#### [Data extract]
-- Begin --
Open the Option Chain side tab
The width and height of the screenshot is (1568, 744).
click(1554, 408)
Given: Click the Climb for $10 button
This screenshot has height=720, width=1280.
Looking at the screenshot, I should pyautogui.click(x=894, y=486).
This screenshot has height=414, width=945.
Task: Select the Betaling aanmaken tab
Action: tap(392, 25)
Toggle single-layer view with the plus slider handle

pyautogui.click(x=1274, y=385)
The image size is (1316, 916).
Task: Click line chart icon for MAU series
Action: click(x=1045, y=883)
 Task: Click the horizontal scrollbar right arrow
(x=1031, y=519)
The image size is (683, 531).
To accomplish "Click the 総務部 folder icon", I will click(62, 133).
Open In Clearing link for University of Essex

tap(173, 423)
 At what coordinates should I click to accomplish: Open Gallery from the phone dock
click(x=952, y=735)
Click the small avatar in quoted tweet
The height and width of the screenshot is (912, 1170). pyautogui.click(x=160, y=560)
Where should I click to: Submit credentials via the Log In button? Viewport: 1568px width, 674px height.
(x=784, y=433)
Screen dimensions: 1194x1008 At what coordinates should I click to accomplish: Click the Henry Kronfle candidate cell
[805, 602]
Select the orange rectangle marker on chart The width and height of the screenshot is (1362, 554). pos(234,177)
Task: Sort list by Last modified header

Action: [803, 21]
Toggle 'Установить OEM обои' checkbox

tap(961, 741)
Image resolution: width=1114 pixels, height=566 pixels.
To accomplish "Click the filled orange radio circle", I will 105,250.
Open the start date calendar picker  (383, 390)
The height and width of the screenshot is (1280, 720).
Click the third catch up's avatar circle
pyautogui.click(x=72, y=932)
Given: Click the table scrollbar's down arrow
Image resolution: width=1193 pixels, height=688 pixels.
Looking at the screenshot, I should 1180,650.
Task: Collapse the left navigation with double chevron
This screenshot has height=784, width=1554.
-- End --
#### [Instructions for the task]
Starting with the line that contains "Given: Click the table scrollbar's down arrow" and going on through the end of the entries, write those lines out again with "Collapse" switched to "Expand" and nothing else changed.

#### [Complete output]
Given: Click the table scrollbar's down arrow
Image resolution: width=1193 pixels, height=688 pixels.
Looking at the screenshot, I should 1180,650.
Task: Expand the left navigation with double chevron
This screenshot has height=784, width=1554.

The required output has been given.